Seit dem Jahr 1847 hatte Realschule eine einklassige Vorschule. Diese Vorschule hatte die Aufgabe die Schüler auf den Besuch der Realschule vorzubereiten. Mit Rücksicht auf die große Schülerzahl wurden ab dem Jahr 1860 drei Klassen gebildet.
Die Schülerzahlen an der Realschule entwickelten sich wie folgt: 1851 wurden 192 Schüler in 7 Klassen von 11. Lehrern unterrichtet. 1862 waren es 205 Schüler. 1868 besuchten 337 Kinder die Schule. Sie wurden von 17 Lehrern unterrichtet. Im Jahr 1871 zählte die Volksschule 495 Schüler (inkl. Vorschule). 19 Lehrer unterrichteten. Sieben Jahr später, 1878, waren es 456 Knaben, die von 24 Lehrer unterrichtet wurden. Zu Ostern 1882 besuchten 368 Schüler die Schule.
Am 26. März 1848 wurde an der Realschule ein Freiheitsfest gefeiert. Auf der Schule hatte man eine schwarzrotgoldene Fahne gehisst.

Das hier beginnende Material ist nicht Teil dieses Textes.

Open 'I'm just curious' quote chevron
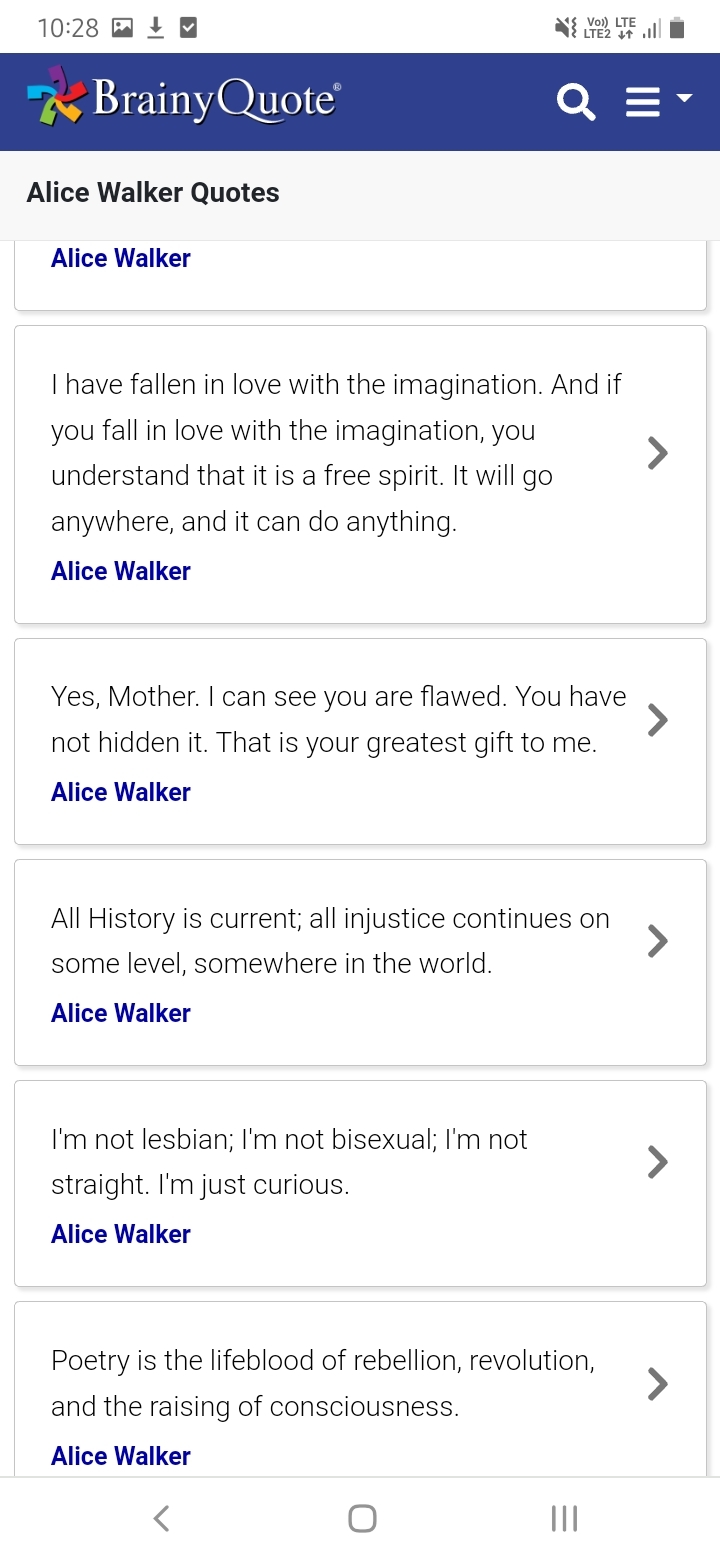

Am 23. Juni 1865 wurde die Realschule in eine Schule 1. Ordnung erhoben und damit dem Gymnasium gleichgestellt. Seit dem 31. März 1882 trug die Schule dann offiziell den Namen Realgymnasium.
Erster Rektor der Realschule war der Physiker und Mathematiker Carl Christian Fischer. Er hatte bereits seit April 1835 die erste Realschule im Joachimschen Haus in der Rittergasse 3 geleitet. Seit 1845 Professor, starb er erst 50jährig am 11. März 1854. Sein Nachfolger wurde zu Ostern 1854 Dr. Wilhelm Burghardt, der die Schule bis zu seinem Tod in der Nacht vom 26. zum 27. September 1877 leitete. Einer der ersten Lehrer war der Botaniker und Chemiker Friedrich Traugott Kützing, der hier bis zu seinem Ruhestand Ende September 1883 unterrichtete.
2. Volksschule
Aufgrund der Tatsache, dass die beiden Gymnasien (das Gymnasium in der Predigerstraße und das Realgymnasium am Friedrich-Wilhelm-Platz 1) 1889 staatliche Anstalten wurden, hatte die Mächenvolksschule bereits Ende Mai 1891 das Volksschulgebäude am Taschenberg verlassen müssen und bezog im Juli das bisherige Gebäude des Realgymnasiums. Zusätzlich erhielt die Mädchenvolksschule Räume im benachbarten Gebäude der Knabenvolksschule am Friedrich-Wilhelm-Platz 8. Das Realgymnasium erhielt sein neues Domizil im Volksschulgebäude am Taschenberg.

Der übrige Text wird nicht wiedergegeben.